───── Task input ─────

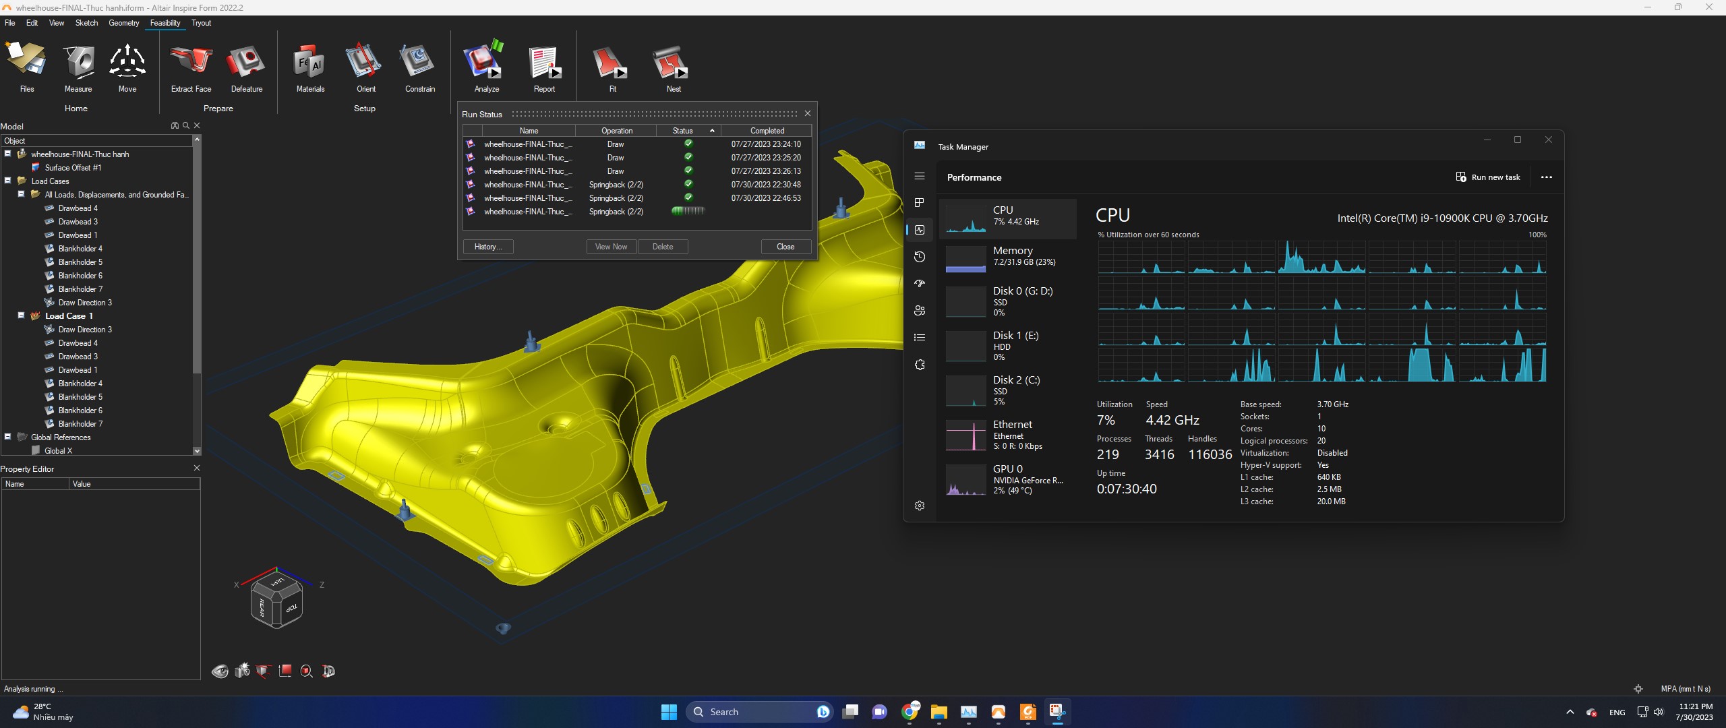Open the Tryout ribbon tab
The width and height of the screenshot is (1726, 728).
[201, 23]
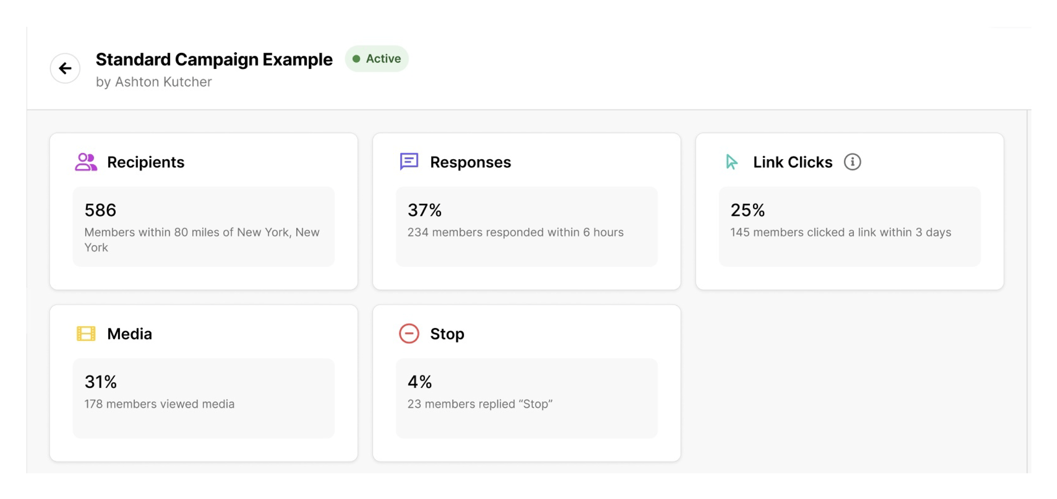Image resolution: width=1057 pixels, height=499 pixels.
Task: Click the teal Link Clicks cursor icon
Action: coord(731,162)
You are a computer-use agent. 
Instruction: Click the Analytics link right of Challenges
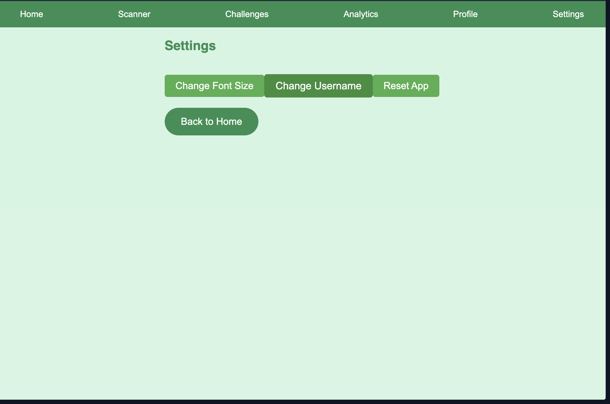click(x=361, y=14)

─────

- Assigned task
Extract, word for word, every line from the one containing "You are a computer-use agent." to the end of the data above, both ends included, and leave out the pictures.

- Result of this exercise
You are a computer-use agent. 
Instruction: Click the Analytics link right of Challenges
click(x=361, y=14)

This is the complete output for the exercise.